Texte fourni:
------------------------------------------------------------------------
Vu la procédure suivante :
Procédure contentieuse antérieure :
M. et Mme A... B... ont demandé au tribunal administratif de Marseille de prononcer à titre principal la décharge des cotisations supplémentaires d'impôt sur le revenu et de prélèvements sociaux auxquelles ils ont été assujettis au titre des années 2014 et 2015, ainsi que des pénalités correspondantes, et la décharge des cotisations d'impôt sur le revenu auxquelles ils ont été assujettis au titre des années 2013 et 2014 à raison des plus-values de cession d'immeubles situés RD 96 à Aubagne, et à titre subsidiaire la décharge des cotisations d'impôt sur le revenu auxquelles ils ont été assujettis au titre des années 2014 et 2015 à raison des plus-values de cession d'immeubles situés avenue Benjamin Delessert à Marseille.
Par un jugement n° 2105082 du 7 février 2023, le tribunal administratif de Marseille a rejeté leur demande.
------------------------------------------------------------------------
Contenu des données:
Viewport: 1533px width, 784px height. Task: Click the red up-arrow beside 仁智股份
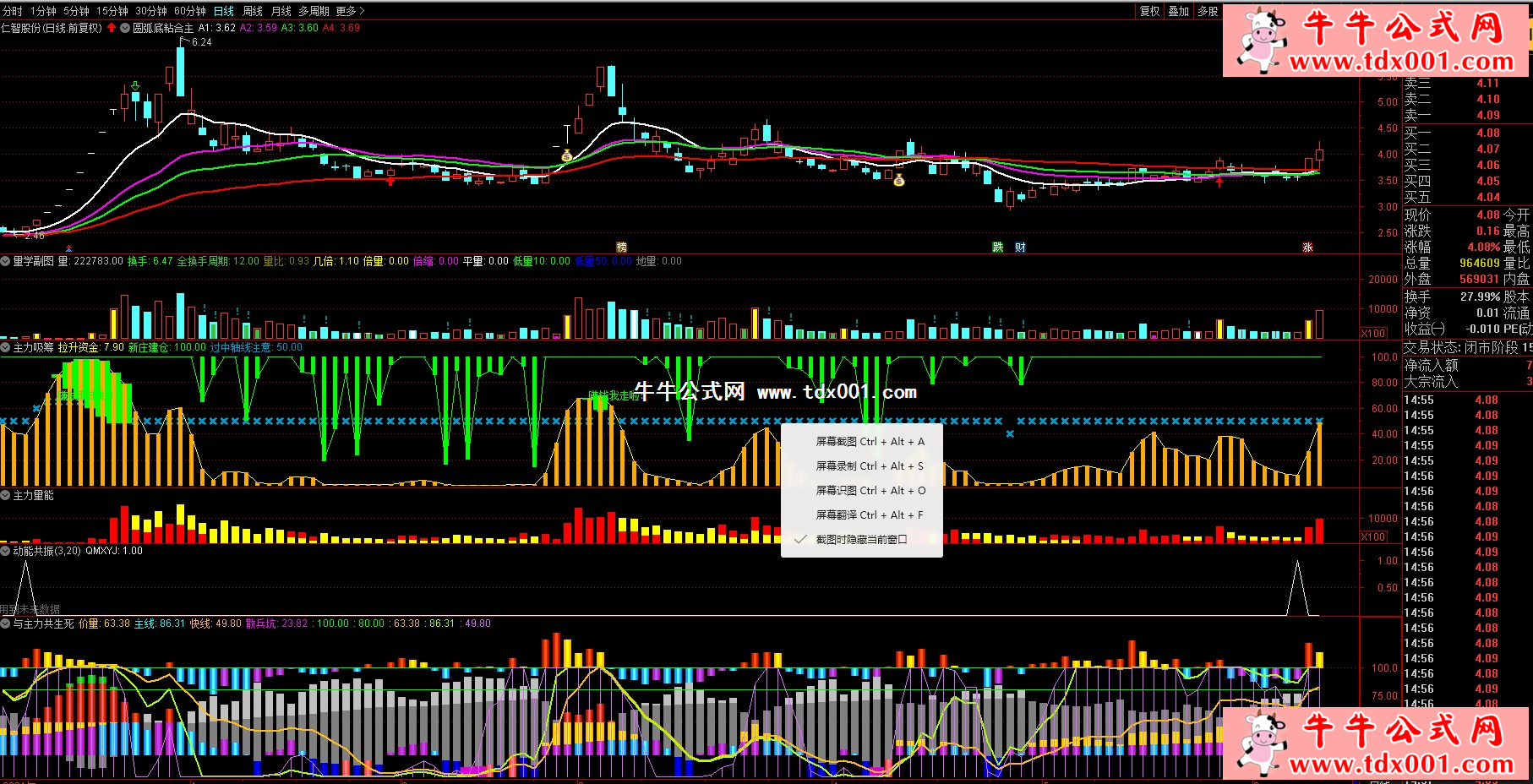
------------------------------------------------------------------------
Travail demandé:
Recopiez à l'identique le passage du texte fourni qui commence à « Vu la procédure » et se termine à « Delessert à Marseille. ». Appuyez-vous uniquement sur le texte fourni.

Réponse:
Vu la procédure suivante :
Procédure contentieuse antérieure :
M. et Mme A... B... ont demandé au tribunal administratif de Marseille de prononcer à titre principal la décharge des cotisations supplémentaires d'impôt sur le revenu et de prélèvements sociaux auxquelles ils ont été assujettis au titre des années 2014 et 2015, ainsi que des pénalités correspondantes, et la décharge des cotisations d'impôt sur le revenu auxquelles ils ont été assujettis au titre des années 2013 et 2014 à raison des plus-values de cession d'immeubles situés RD 96 à Aubagne, et à titre subsidiaire la décharge des cotisations d'impôt sur le revenu auxquelles ils ont été assujettis au titre des années 2014 et 2015 à raison des plus-values de cession d'immeubles situés avenue Benjamin Delessert à Marseille.